(Stored data entries)

◆ ◆ ◆

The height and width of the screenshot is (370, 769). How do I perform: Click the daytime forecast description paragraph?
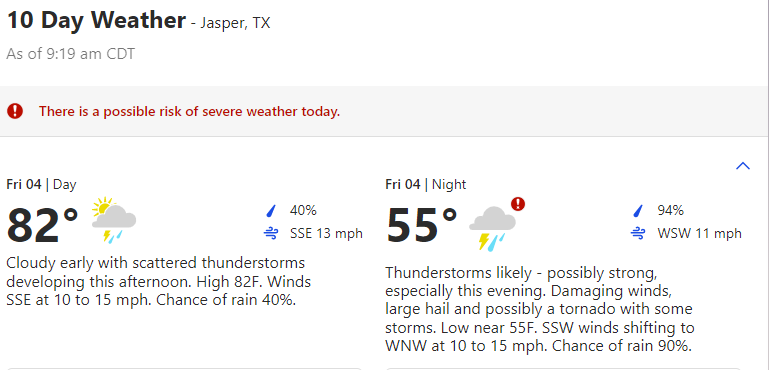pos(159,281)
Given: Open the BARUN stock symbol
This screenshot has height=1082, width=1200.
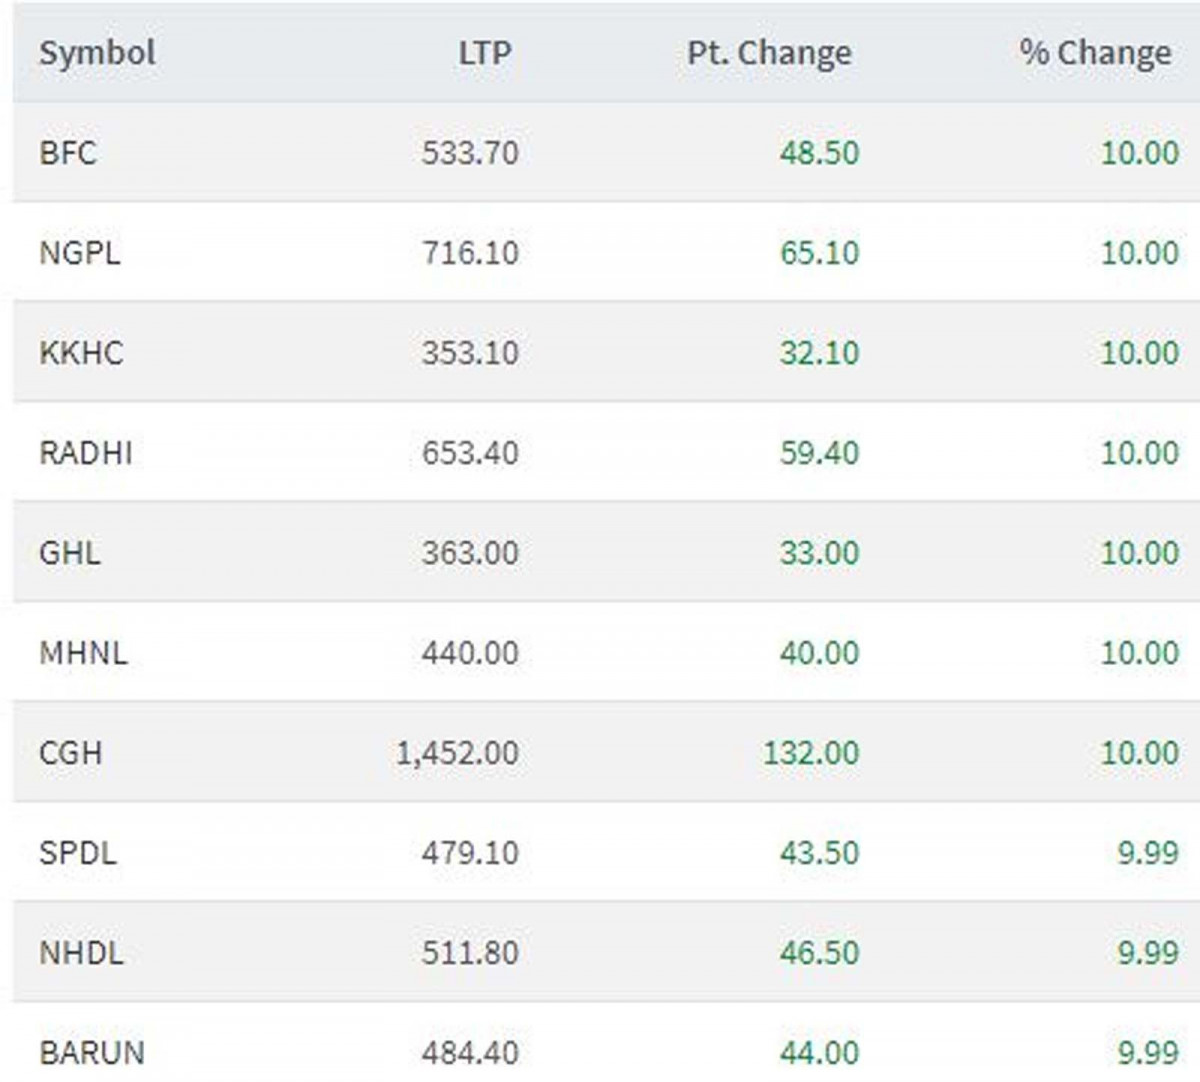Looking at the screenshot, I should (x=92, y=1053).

◆ ◆ ◆

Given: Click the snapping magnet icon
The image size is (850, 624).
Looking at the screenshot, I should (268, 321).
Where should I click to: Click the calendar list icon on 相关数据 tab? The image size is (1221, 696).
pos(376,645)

◆ ◆ ◆

- What is expected
Your response should be the lines of the entries above that include the string "Given".

- Written response
Given: Open the BARUN stock symbol
Given: Click the snapping magnet icon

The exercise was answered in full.